#### Records supplied:
☆ ☆ ☆ ☆ ☆ ☆ ☆

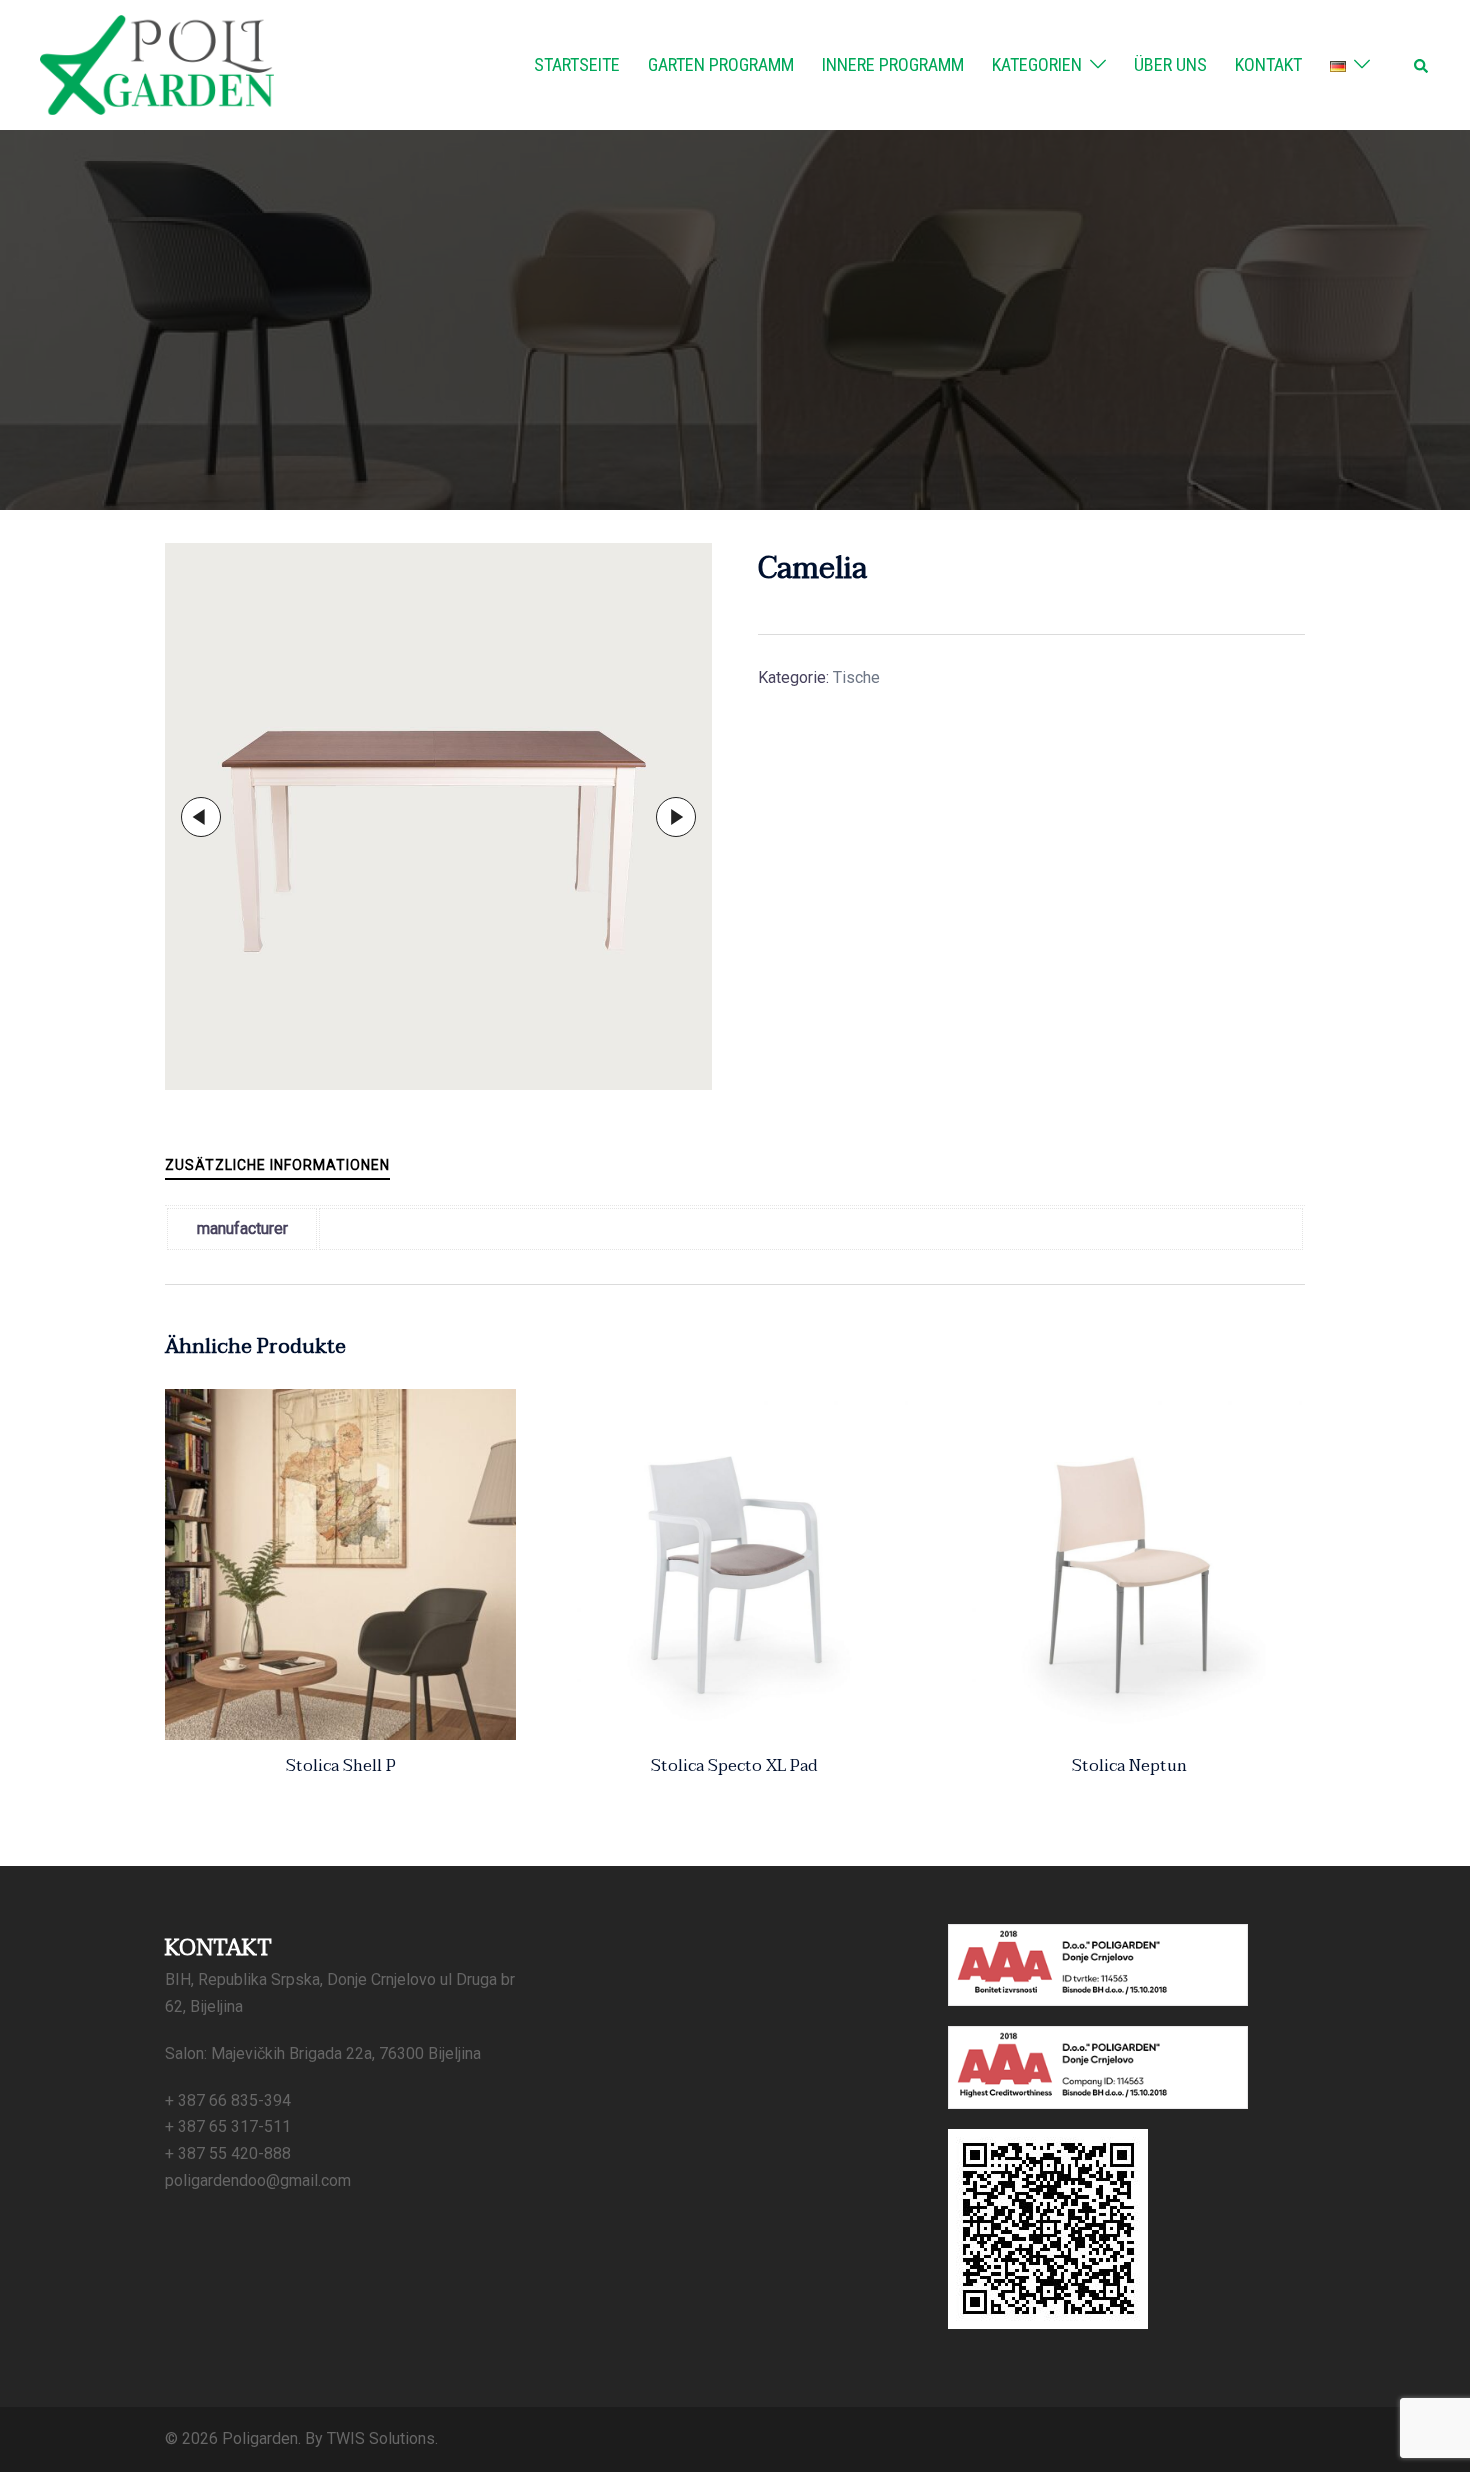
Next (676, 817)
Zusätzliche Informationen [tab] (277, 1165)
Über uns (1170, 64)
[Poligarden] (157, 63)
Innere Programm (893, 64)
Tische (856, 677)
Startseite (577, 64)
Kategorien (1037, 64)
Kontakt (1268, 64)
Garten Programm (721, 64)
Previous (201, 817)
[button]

☆ ☆ ☆ ☆ ☆ ☆ ☆

#### To do:
What should come out is the exact run of lines from the one holding "Über uns (1170, 64)" through the end of the records above, and nothing besides.

#### Output for this exercise:
Über uns (1170, 64)
[Poligarden] (157, 63)
Innere Programm (893, 64)
Tische (856, 677)
Startseite (577, 64)
Kategorien (1037, 64)
Kontakt (1268, 64)
Garten Programm (721, 64)
Previous (201, 817)
[button]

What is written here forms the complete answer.